[[ Records supplied open ]]
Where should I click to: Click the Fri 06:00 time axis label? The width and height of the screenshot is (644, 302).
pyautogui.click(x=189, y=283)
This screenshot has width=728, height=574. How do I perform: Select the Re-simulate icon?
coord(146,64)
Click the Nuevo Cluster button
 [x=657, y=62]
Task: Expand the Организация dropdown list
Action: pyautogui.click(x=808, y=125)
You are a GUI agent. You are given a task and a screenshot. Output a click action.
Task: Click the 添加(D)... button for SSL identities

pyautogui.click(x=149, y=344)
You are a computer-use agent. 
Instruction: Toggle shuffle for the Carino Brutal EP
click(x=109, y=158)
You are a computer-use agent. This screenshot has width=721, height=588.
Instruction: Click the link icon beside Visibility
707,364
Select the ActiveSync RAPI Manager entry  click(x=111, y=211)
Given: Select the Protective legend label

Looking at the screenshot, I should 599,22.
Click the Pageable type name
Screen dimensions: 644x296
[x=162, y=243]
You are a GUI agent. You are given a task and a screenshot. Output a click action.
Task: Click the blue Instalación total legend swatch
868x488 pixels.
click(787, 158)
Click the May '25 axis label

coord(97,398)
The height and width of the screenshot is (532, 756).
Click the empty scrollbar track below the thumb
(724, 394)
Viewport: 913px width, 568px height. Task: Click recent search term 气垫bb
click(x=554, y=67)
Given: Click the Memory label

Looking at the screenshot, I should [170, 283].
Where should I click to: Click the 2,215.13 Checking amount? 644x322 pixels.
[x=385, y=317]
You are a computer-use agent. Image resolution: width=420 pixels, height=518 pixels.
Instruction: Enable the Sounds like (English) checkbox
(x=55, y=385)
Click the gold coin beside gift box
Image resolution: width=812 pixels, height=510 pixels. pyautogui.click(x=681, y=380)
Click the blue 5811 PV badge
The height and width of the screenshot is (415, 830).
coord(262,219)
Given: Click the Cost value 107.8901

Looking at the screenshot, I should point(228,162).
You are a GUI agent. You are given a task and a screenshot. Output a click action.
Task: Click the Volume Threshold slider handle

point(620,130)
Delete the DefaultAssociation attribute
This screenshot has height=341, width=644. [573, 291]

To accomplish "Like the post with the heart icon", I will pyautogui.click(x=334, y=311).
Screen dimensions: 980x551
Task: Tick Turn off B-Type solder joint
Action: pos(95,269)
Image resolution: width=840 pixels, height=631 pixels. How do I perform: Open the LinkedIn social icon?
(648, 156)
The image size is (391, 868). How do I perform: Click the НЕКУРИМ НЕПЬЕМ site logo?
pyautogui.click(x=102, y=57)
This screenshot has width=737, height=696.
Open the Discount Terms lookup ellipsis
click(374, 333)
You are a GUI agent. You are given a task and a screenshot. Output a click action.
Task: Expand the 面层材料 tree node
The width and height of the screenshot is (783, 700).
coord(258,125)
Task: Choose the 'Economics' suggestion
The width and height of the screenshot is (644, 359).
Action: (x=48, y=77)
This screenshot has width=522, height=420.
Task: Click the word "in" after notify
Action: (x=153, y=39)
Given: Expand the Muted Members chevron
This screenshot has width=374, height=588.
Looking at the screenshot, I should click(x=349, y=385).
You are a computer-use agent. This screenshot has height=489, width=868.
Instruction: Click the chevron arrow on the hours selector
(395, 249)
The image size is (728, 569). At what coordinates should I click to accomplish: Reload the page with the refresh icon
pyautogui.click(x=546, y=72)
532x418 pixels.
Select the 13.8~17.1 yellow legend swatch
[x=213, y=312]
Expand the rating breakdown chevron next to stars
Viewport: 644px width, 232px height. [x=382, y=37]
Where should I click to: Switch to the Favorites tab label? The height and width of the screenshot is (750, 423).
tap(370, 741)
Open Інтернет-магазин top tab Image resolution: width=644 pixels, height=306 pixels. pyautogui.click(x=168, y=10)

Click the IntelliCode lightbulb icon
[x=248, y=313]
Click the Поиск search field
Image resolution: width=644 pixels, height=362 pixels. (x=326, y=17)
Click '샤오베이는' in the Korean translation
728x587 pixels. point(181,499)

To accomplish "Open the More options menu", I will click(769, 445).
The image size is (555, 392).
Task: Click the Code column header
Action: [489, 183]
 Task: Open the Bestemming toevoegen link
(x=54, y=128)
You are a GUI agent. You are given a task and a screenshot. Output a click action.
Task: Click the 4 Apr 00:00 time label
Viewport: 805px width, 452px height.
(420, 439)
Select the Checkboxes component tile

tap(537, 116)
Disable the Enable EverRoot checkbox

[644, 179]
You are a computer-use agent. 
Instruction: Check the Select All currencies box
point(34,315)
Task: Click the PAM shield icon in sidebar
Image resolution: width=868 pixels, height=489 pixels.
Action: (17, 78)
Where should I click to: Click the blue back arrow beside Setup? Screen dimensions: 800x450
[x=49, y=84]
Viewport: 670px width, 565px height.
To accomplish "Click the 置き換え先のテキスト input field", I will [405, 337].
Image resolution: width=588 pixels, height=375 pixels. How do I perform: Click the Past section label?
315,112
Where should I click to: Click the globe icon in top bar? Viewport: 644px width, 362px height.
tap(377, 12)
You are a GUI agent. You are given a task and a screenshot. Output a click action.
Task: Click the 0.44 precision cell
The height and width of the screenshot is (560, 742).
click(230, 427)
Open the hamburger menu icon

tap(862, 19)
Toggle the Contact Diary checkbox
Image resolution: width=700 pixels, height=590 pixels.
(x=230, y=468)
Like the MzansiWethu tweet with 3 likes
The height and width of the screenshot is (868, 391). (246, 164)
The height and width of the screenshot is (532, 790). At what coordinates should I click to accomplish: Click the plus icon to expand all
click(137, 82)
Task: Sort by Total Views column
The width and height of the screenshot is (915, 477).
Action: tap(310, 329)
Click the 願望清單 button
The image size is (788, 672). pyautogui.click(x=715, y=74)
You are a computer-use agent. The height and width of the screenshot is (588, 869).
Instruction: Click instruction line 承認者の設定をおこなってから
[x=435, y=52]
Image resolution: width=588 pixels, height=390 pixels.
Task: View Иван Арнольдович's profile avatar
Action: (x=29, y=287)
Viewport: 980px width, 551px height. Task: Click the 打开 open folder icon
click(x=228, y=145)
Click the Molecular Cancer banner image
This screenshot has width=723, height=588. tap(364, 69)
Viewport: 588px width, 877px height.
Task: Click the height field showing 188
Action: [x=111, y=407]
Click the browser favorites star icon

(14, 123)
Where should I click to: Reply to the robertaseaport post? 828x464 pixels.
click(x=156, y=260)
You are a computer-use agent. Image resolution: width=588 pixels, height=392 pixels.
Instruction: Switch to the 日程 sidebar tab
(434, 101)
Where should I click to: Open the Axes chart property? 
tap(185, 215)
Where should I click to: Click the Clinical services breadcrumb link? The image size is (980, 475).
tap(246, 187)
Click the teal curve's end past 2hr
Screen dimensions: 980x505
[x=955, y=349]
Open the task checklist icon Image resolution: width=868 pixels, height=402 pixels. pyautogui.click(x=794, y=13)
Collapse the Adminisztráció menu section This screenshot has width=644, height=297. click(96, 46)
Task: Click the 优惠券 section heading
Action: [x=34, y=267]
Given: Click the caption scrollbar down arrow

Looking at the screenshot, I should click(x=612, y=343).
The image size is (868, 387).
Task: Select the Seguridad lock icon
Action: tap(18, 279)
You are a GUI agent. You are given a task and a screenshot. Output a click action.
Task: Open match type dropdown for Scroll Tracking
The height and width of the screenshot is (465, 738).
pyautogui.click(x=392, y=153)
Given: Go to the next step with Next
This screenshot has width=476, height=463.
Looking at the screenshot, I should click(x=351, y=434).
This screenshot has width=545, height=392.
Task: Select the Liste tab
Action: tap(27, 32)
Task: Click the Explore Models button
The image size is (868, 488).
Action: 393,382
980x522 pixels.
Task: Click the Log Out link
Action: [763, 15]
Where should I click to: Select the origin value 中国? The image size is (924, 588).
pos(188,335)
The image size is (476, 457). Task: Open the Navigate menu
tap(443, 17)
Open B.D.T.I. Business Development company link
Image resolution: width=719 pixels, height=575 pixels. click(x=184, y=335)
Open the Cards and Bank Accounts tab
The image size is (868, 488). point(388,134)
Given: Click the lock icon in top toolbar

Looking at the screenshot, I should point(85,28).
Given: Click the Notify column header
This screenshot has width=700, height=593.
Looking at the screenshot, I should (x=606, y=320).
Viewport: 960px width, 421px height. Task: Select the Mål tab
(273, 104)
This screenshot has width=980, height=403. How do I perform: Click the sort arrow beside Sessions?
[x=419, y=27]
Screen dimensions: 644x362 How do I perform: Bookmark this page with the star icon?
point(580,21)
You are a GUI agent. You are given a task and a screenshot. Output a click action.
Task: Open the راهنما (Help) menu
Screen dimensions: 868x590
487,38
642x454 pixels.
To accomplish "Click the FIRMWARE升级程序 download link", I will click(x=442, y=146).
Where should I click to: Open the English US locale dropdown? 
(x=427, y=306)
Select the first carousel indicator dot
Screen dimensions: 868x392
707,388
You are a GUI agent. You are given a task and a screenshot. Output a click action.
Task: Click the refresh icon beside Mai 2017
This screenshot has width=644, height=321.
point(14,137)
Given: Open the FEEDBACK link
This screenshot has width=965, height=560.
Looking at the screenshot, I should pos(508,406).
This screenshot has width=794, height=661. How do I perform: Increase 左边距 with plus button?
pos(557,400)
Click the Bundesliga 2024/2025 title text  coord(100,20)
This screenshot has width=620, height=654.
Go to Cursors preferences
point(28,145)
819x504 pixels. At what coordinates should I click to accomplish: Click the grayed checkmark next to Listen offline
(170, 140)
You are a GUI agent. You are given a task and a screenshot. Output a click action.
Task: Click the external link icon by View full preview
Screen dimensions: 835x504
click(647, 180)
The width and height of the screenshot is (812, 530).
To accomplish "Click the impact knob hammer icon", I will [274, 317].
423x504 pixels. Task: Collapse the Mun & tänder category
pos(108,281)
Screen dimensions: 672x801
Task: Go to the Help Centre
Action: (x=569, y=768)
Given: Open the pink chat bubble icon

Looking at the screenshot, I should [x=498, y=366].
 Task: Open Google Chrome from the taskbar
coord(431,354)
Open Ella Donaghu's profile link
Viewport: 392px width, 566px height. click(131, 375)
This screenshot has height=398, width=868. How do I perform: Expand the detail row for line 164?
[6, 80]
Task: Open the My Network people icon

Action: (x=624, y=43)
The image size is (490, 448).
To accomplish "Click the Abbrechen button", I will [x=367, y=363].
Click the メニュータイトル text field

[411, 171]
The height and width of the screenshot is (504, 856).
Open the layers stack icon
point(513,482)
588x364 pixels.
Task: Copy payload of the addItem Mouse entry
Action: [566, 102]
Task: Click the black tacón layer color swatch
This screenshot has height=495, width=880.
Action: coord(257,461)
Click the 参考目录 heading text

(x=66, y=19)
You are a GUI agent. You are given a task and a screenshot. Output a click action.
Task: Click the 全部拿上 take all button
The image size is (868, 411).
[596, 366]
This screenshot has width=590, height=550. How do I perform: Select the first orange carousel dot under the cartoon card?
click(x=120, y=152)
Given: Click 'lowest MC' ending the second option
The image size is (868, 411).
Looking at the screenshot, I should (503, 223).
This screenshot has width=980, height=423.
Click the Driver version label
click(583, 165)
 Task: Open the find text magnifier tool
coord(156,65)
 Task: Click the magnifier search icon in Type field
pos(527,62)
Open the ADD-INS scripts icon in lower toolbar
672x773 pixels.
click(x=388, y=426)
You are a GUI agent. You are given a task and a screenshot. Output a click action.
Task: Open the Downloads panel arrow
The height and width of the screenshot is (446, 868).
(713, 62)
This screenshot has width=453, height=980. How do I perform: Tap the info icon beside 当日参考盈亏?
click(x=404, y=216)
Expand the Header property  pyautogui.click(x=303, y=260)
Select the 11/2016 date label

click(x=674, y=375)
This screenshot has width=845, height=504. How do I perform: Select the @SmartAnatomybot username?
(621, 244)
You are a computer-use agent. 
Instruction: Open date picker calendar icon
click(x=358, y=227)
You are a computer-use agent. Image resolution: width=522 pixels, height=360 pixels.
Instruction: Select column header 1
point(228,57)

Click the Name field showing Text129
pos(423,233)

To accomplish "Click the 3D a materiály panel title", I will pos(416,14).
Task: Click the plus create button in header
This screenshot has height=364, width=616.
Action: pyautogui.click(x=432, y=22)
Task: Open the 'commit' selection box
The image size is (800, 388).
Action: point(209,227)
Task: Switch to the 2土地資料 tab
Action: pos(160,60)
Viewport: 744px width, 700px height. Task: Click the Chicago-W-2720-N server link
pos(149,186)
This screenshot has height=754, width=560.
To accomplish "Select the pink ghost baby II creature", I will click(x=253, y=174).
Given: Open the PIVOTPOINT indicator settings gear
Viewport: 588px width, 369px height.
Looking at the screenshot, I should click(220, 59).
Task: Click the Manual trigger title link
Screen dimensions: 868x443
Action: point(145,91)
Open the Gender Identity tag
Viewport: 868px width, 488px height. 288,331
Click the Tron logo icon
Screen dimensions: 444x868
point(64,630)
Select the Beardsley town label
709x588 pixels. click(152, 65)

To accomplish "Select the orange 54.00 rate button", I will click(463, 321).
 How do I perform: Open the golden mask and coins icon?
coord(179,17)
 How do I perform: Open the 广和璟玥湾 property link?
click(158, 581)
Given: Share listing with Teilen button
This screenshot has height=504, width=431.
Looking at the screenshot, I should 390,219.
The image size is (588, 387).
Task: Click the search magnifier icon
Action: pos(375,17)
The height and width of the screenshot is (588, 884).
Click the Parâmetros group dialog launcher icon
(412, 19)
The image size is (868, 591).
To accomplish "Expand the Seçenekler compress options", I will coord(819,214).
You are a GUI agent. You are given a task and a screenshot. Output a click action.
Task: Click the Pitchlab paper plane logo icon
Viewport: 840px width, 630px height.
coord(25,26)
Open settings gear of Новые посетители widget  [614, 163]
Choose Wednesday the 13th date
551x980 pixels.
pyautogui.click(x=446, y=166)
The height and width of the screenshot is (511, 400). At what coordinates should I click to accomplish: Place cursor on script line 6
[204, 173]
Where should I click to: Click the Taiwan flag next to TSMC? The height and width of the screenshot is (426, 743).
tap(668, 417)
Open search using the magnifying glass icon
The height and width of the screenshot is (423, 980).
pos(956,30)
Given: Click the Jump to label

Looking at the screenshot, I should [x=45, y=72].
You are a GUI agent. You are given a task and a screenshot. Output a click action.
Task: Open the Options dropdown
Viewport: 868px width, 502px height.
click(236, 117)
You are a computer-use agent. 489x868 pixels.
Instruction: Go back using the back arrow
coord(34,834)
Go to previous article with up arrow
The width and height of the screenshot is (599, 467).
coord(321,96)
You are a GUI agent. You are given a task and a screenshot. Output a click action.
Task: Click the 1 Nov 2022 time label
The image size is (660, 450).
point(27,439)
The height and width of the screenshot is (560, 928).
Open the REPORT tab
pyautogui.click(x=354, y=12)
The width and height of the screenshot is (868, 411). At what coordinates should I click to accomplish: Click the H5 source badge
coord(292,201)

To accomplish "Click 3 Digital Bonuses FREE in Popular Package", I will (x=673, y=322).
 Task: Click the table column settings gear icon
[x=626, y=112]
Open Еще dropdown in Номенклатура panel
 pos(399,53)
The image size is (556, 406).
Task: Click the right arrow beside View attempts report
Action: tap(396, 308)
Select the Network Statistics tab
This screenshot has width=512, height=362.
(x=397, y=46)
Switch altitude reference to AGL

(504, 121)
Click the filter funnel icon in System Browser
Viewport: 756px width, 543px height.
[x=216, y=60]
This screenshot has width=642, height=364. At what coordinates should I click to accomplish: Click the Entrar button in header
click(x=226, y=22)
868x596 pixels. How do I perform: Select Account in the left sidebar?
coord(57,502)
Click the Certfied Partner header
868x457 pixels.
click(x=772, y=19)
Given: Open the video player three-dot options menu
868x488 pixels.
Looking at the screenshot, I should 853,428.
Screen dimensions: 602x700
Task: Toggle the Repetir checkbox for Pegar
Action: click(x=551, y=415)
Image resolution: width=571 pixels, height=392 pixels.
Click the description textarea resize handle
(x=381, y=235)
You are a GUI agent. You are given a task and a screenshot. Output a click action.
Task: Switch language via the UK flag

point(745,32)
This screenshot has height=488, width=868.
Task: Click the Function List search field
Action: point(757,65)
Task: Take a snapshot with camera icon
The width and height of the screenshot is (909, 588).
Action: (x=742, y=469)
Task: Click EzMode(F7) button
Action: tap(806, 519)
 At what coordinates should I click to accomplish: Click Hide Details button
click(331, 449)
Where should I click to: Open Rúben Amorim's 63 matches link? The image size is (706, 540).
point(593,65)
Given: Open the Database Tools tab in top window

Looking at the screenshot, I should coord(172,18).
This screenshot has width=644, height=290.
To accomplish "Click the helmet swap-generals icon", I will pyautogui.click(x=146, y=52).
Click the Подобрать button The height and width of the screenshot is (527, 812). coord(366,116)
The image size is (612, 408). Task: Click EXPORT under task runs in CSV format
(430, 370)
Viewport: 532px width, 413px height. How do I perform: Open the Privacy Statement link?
[[ Records supplied closed ]]
## [Action item]
Of the lines in the data, report each one containing the string "title".

## [Solution]
Click the Bundesliga 2024/2025 title text  coord(100,20)
To accomplish "Click the 3D a materiály panel title", I will pos(416,14).
Task: Click the Manual trigger title link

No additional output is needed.